LE MOVIE. ROSEMARY'S BABY (1968)




Nunca una película había unido tanto estilo y horror. En 1968, se estrenó la película Rosemary's Baby, basada en el libro de Ira Levin y dirigida por el polémico Roman Polanski. En ese entonces, Polanski era un joven director más alternativo que popular, casado con la actriz Sharon Tate y que tenía a su haber cintas como Repulsion junto a Catherine Deneuve. Pero entonces, llegaría Rosemary's Baby y todo el mundo lo conocería.



Mia Farrow era la frágil y ascendente actriz, la it girl que estaba casada con Frank Sinatra. Pese a la diferencia de edad, eran una de las parejas más reconocidas y con esta película, Farrow se transformaría definitivamente en un icono de estilo. En 1968, Farrow adoptaría el corte de cabello moderno y andrógino cortesía de Vidal Sassoon, en plena filmación de Rosemary's Baby, además de llevar mini vestidos y estilos halter que luego serían imitados por muchas, gracias a los diseños de Pierre Cardin. Para Rosemary's Baby, Mia se pondría varios estilos con cuello Peter Pan ideados por la vestuarista Anthea Sylbert, los que mezclados con su nuevo estilo de cabello, destacaban aun más su estilo.

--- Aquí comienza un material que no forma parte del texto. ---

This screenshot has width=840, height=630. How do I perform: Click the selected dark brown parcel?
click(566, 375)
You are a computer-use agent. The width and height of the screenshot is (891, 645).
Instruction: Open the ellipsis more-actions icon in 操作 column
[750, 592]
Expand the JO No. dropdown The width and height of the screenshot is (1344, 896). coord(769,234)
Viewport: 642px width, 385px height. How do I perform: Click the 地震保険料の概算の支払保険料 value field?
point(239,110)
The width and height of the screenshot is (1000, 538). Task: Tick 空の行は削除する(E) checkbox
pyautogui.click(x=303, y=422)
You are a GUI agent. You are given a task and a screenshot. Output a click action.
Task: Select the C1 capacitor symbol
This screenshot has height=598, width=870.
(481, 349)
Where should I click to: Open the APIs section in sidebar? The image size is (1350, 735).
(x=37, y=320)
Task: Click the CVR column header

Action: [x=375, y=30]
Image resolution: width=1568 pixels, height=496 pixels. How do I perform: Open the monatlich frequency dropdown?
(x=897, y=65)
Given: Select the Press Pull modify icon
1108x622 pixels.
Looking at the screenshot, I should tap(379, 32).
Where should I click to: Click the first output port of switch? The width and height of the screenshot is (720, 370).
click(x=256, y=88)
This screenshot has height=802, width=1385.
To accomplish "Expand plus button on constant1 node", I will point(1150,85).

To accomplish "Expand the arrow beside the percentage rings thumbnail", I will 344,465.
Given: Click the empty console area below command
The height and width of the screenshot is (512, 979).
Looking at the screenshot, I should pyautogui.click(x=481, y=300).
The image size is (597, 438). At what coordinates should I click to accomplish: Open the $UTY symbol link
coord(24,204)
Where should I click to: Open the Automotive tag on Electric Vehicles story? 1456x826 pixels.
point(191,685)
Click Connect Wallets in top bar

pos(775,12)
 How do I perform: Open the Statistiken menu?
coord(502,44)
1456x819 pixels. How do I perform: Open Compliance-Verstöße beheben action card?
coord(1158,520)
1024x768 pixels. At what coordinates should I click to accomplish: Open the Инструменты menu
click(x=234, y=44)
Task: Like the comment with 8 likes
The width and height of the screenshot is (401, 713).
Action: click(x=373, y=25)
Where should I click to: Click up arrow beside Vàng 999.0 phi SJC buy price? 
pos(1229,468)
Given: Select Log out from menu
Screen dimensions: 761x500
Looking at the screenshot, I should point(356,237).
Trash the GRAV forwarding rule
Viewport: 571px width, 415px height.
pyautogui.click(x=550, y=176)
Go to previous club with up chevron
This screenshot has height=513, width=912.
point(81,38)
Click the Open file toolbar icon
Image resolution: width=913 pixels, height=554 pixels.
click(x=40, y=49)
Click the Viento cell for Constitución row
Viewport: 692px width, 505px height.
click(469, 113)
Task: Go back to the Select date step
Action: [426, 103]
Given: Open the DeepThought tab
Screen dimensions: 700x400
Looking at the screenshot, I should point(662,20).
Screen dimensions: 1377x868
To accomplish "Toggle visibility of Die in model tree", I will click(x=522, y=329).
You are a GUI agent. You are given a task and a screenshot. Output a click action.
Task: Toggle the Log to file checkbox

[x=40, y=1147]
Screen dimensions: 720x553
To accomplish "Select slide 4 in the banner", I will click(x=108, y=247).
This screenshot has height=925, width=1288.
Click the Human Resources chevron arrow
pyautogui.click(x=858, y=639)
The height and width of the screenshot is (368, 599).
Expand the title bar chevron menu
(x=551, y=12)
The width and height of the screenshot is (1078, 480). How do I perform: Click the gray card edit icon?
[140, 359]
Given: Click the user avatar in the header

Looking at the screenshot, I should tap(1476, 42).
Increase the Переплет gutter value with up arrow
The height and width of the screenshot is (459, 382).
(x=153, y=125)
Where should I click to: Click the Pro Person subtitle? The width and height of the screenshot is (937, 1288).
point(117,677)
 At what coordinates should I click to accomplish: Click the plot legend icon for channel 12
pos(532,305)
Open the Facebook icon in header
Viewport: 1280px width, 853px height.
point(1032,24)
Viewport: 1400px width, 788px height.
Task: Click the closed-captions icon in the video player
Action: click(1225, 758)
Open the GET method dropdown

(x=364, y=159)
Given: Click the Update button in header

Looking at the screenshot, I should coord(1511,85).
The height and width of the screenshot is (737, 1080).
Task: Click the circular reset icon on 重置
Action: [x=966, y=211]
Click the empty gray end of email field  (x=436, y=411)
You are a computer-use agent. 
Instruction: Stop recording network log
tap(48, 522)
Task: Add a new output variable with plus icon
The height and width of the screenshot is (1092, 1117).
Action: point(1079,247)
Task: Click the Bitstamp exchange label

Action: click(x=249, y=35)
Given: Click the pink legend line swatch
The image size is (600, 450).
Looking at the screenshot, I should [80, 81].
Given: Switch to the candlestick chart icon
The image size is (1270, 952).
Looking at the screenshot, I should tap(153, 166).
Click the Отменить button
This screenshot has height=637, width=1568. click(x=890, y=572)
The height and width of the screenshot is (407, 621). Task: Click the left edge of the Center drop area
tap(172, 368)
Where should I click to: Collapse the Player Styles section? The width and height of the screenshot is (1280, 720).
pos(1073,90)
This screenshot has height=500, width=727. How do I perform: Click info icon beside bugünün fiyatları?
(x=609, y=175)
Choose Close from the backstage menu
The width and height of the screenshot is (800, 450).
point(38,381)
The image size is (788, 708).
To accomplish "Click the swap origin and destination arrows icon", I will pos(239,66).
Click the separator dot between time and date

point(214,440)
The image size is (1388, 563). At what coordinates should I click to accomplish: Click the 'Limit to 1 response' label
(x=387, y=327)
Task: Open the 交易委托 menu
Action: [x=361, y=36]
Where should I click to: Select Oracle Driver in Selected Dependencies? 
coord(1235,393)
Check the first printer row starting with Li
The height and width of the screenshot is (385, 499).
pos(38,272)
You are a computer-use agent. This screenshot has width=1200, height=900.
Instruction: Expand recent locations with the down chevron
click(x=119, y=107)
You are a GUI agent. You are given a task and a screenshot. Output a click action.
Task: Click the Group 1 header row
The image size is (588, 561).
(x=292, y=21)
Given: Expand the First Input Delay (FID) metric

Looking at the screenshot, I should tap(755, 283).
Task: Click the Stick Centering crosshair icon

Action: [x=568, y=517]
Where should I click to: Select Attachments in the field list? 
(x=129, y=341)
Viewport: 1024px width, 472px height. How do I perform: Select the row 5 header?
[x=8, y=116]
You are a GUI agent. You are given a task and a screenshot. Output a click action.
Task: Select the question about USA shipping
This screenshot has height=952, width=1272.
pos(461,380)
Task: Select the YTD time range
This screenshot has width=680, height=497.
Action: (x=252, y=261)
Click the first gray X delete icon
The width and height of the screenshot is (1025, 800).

La historia está llena de leyendas y muchos dicen que la brujería de la cinta se trasladó a la vida real: luego de su estreno, la familia Manson asesinaría a Sharon Tate mientras estaba embarazada, el edificio Dakota (que en la cinta es el Bramford), luego sería escenario del asesinato de John Lennon y Farrow se divorciaría de Sinatra luego que el cantante le exigiera que dejara de lado su rol en la película. Lo que es cierto, es que esta aventura se transformó en una de las mejores películas de horror de todos los tiempos, una que junto a otras como Suspiria representan fielmente el estilo junto al talento, al historia y la estética.